## Brief
Could you copy out all of the entries exactly?

## Dataset extract
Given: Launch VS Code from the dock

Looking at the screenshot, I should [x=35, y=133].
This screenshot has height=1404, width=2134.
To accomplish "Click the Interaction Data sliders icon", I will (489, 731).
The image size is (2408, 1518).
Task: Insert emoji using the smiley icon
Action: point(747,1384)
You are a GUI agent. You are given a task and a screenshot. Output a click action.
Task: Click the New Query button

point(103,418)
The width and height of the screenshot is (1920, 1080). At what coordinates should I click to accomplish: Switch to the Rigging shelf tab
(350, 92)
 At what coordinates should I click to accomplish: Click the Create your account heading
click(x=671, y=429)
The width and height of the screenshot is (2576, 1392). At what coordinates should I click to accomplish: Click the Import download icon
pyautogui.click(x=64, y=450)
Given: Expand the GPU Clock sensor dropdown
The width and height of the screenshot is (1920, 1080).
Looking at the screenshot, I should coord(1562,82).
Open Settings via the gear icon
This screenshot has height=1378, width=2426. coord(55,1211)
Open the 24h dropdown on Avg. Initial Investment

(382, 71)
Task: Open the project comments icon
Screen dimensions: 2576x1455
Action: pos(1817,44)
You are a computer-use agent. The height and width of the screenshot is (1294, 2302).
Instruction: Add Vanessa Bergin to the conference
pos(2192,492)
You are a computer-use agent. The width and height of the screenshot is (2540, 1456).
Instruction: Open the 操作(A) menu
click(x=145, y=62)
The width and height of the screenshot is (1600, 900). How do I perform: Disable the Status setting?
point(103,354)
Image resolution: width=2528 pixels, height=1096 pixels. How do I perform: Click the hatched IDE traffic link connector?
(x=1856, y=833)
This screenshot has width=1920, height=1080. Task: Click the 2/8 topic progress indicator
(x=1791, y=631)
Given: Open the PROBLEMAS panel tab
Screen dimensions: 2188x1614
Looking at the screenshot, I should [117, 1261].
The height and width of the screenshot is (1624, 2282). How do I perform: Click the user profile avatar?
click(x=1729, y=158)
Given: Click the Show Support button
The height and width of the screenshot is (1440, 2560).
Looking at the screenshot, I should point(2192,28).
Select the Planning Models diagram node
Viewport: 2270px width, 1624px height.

## Task result
Given: Launch VS Code from the dock

Looking at the screenshot, I should [x=35, y=133].
This screenshot has height=1404, width=2134.
To accomplish "Click the Interaction Data sliders icon", I will (489, 731).
The image size is (2408, 1518).
Task: Insert emoji using the smiley icon
Action: point(747,1384)
You are a GUI agent. You are given a task and a screenshot. Output a click action.
Task: Click the New Query button

point(103,418)
The width and height of the screenshot is (1920, 1080). At what coordinates should I click to accomplish: Switch to the Rigging shelf tab
(350, 92)
 At what coordinates should I click to accomplish: Click the Create your account heading
click(x=671, y=429)
The width and height of the screenshot is (2576, 1392). At what coordinates should I click to accomplish: Click the Import download icon
pyautogui.click(x=64, y=450)
Given: Expand the GPU Clock sensor dropdown
The width and height of the screenshot is (1920, 1080).
Looking at the screenshot, I should coord(1562,82).
Open Settings via the gear icon
This screenshot has height=1378, width=2426. coord(55,1211)
Open the 24h dropdown on Avg. Initial Investment

(382, 71)
Task: Open the project comments icon
Screen dimensions: 2576x1455
Action: pos(1817,44)
You are a computer-use agent. The height and width of the screenshot is (1294, 2302).
Instruction: Add Vanessa Bergin to the conference
pos(2192,492)
You are a computer-use agent. The width and height of the screenshot is (2540, 1456).
Instruction: Open the 操作(A) menu
click(x=145, y=62)
The width and height of the screenshot is (1600, 900). How do I perform: Disable the Status setting?
point(103,354)
Image resolution: width=2528 pixels, height=1096 pixels. How do I perform: Click the hatched IDE traffic link connector?
(x=1856, y=833)
This screenshot has width=1920, height=1080. Task: Click the 2/8 topic progress indicator
(x=1791, y=631)
Given: Open the PROBLEMAS panel tab
Screen dimensions: 2188x1614
Looking at the screenshot, I should [117, 1261].
The height and width of the screenshot is (1624, 2282). How do I perform: Click the user profile avatar?
click(x=1729, y=158)
Given: Click the Show Support button
The height and width of the screenshot is (1440, 2560).
Looking at the screenshot, I should point(2192,28).
Select the Planning Models diagram node
Viewport: 2270px width, 1624px height.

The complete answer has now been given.